■6ポイントマッチで大宮が松本を撃破!
ボトム9のサバイバルが熾烈だ。前節終了時点で14位のツエーゲン金沢から22位の相模原までの9チームが、勝点差6の間にひしめき合っているのだ。
ボトム9の直接対決となる6ポイントマッチが、今節は3試合実現した。18位の愛媛FC対19位の栃木SC、16位のザスパクサツ群馬対14位の金沢、それに21位の大宮アルディージャ対17位の松本である。
栃木は12試合ぶりの勝利をつかんだ。9分に畑潤基が決めたPKを守り切り、5月23日以来の白星をあげた。田坂和昭監督のチームは17位に浮上し、愛媛は20位に後退した。
群馬対金沢はスコアレスドローに終わった。群馬が6試合負けなしで手堅く勝点を重ねているのに対し、金沢は6月中旬から8試合勝利がない(2分6敗)。上位との対戦が多かったことで難しい試合が続いたが、ボトム9に吸収されてしまった印象だ。
大宮対松本は大差がついた。ホームの大宮が今シーズン2度目の1試合4得点と7試合ぶりのクリーンシートを達成し、4対0で勝利したのだ。
ファジアーノ岡山に0対1で敗れた前節も、内容的には勝ちゲームだった。河田篤秀のゴールが2度取り消されたのだ。
松本戦を迎えるにあたって、霜田正浩監督は「岡山戦ではいいプレーをして相手をしっかり崩して、2点取って逆転した。そのふたつが認められずに誰もが悔しい思いをしたけれど、点を取ったことにフォーカスをあてていきたい」と話していた。

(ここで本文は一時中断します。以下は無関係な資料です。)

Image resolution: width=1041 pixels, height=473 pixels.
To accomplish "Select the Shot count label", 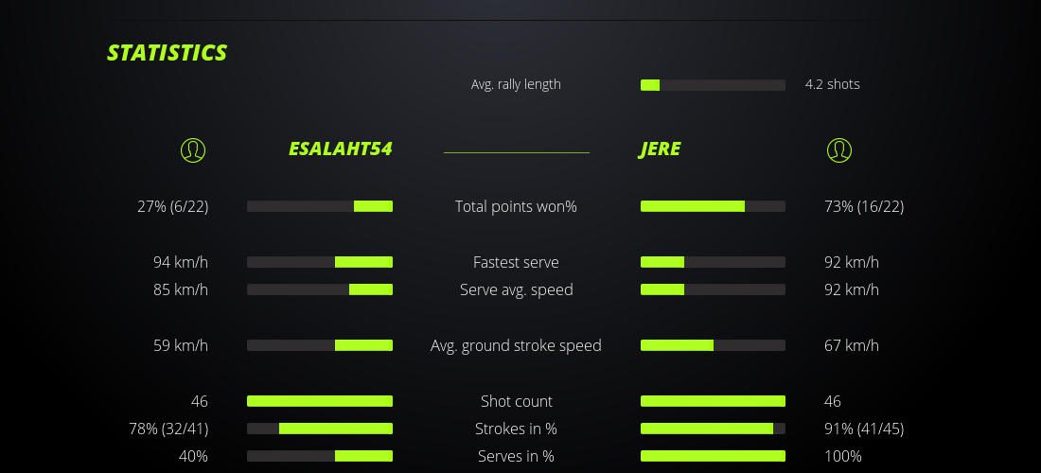I will point(516,401).
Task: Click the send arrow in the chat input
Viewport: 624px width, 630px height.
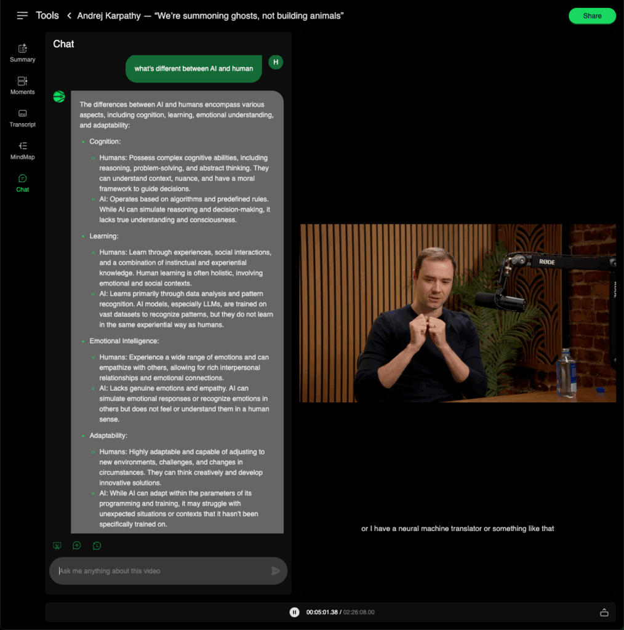Action: [x=276, y=570]
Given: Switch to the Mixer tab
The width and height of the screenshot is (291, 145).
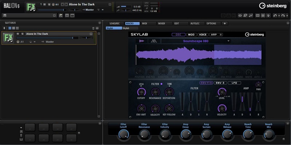Looking at the screenshot, I should tap(162, 23).
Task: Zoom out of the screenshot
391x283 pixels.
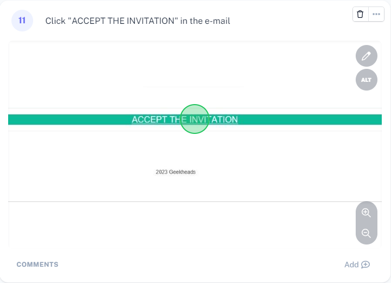Action: point(367,234)
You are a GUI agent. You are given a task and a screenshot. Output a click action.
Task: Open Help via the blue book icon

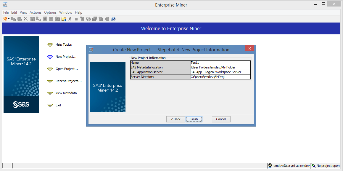[x=113, y=19]
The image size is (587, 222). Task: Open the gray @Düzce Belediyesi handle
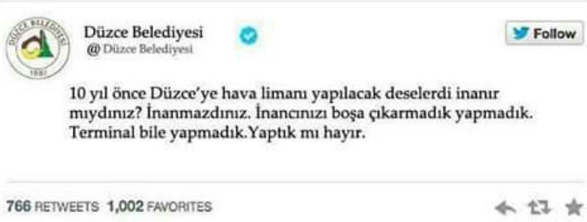pyautogui.click(x=140, y=50)
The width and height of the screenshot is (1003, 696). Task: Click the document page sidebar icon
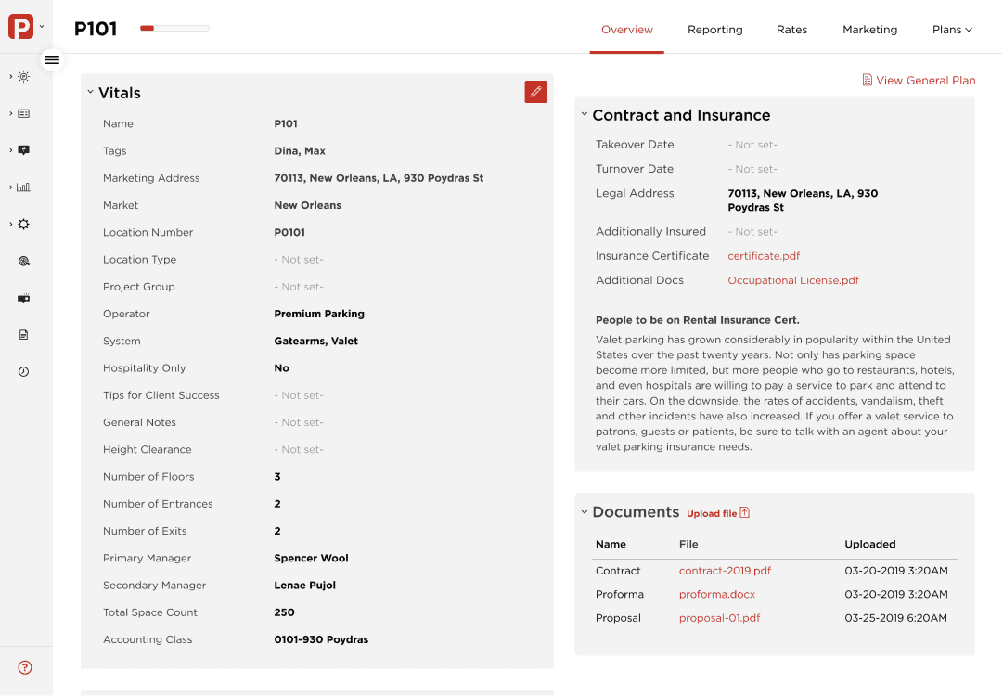coord(24,334)
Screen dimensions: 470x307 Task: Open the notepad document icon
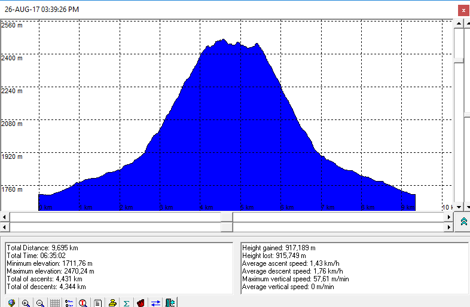(x=97, y=302)

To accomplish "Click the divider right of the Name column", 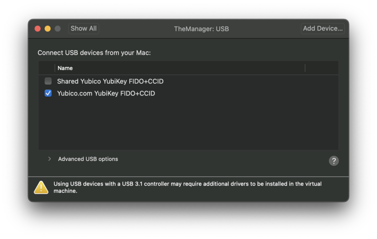I will (305, 68).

果たして松本戦では、アグレッシブな姿勢で主導権を握る。前線からのプレスと相手守備陣の背後へのパスを織り交ぜ、33分に河田が先制点を奪う。小島幹敏と黒川淳史のお膳立てが絶妙だった。
霜田監督はチーム浮上のポイントとして、「複数得点」をあげている。「1失点しても勝ち切るには、2点取らないといけない。2点取るサッカーをしないといけない」と話し、「1点取って守り切って勝っても、観ている人はつまらないじゃないですか」と、攻撃的な姿勢の重要性を口にしていた。
2点目は後半開始直後に奪った。その後も75分と80分に加点した大宮は、ホームのNACK5スタジアムでほぼ5か月ぶりとなるシーズン4勝目をあげた。霜田監督の就任以降では、5試合目でホーム初勝利である。
試合後の霜田監督は「まだまだ大喜びする順位ではない。一回しか勝っていない」と語った。途中出場でシーズン4得点目を決めた中野誠也も「この1勝だけでは何も変わらない」と話し、2試合連続のホームゲームとなる次節の東京V戦へ気持ちを切り替えていた。
順位は前節と同じ21位である。依然としてJ3降格圏だ。しかし、勢いを生み出す勝利なのは間違いない。順位をあげていくチームは、好転のきっかけを見逃さないものだ。9月5日の東京V戦は、彼らにとってシーズンを左右する一戦になる。